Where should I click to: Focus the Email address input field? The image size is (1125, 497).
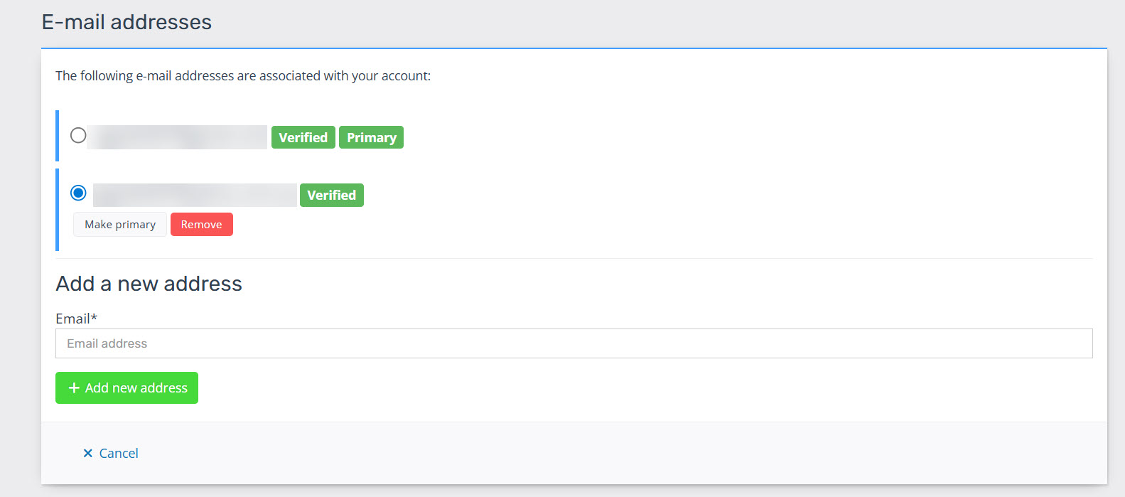pyautogui.click(x=574, y=343)
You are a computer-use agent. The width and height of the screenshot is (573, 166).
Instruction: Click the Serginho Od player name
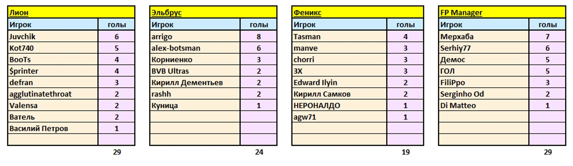(x=462, y=94)
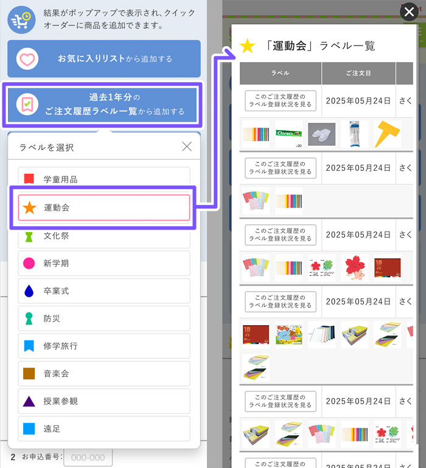This screenshot has width=426, height=468.
Task: Select the 修学旅行 bookmark label
Action: (x=104, y=346)
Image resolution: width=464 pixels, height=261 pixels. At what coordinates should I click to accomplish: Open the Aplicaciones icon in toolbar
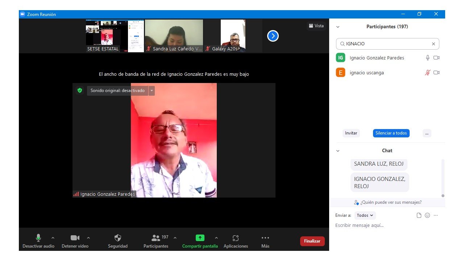[x=236, y=238]
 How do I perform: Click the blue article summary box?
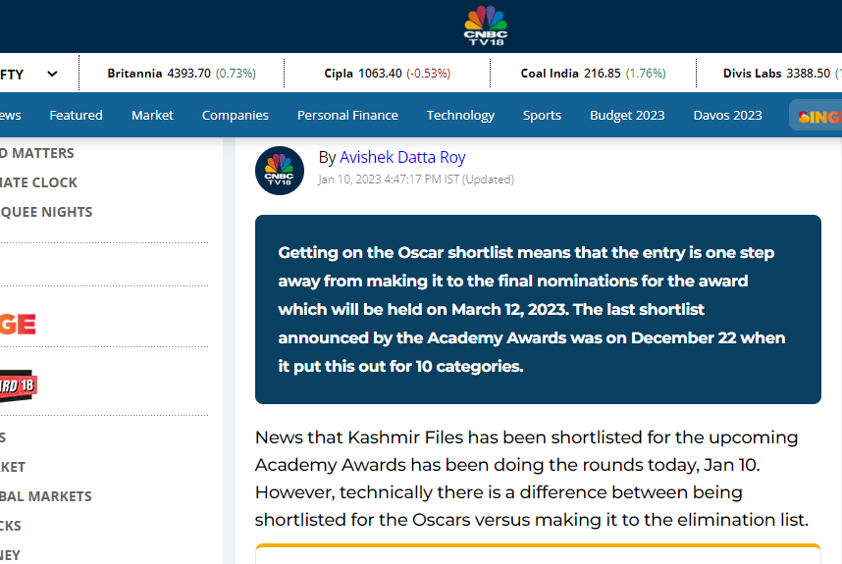(538, 309)
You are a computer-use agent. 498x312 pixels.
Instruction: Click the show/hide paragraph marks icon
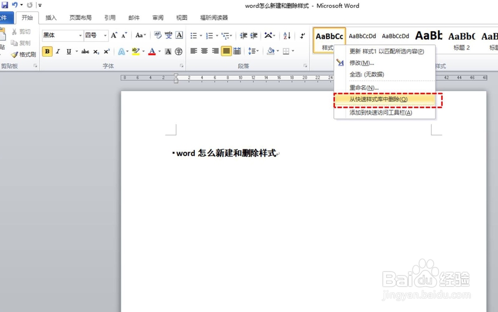click(x=302, y=36)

◆ What is expected ◆
Could you repeat the entries above word for word, leaving out the pictures?

◆ Task response ◆
Where should I click to: Focus the Email address input field? The image size is (1125, 497).
pyautogui.click(x=574, y=343)
You are a computer-use agent. The width and height of the screenshot is (573, 166).
Instruction: Click the Serginho Od player name
(x=462, y=94)
This screenshot has width=426, height=468.
Task: Select the 修学旅行 bookmark label
Action: (x=104, y=346)
Image resolution: width=464 pixels, height=261 pixels. At what coordinates should I click to accomplish: Open the Aplicaciones icon in toolbar
[x=236, y=238]
 How do I perform: Click the blue article summary box?
(538, 309)
You are a computer-use agent. 498x312 pixels.
Instruction: Click the show/hide paragraph marks icon
click(x=302, y=36)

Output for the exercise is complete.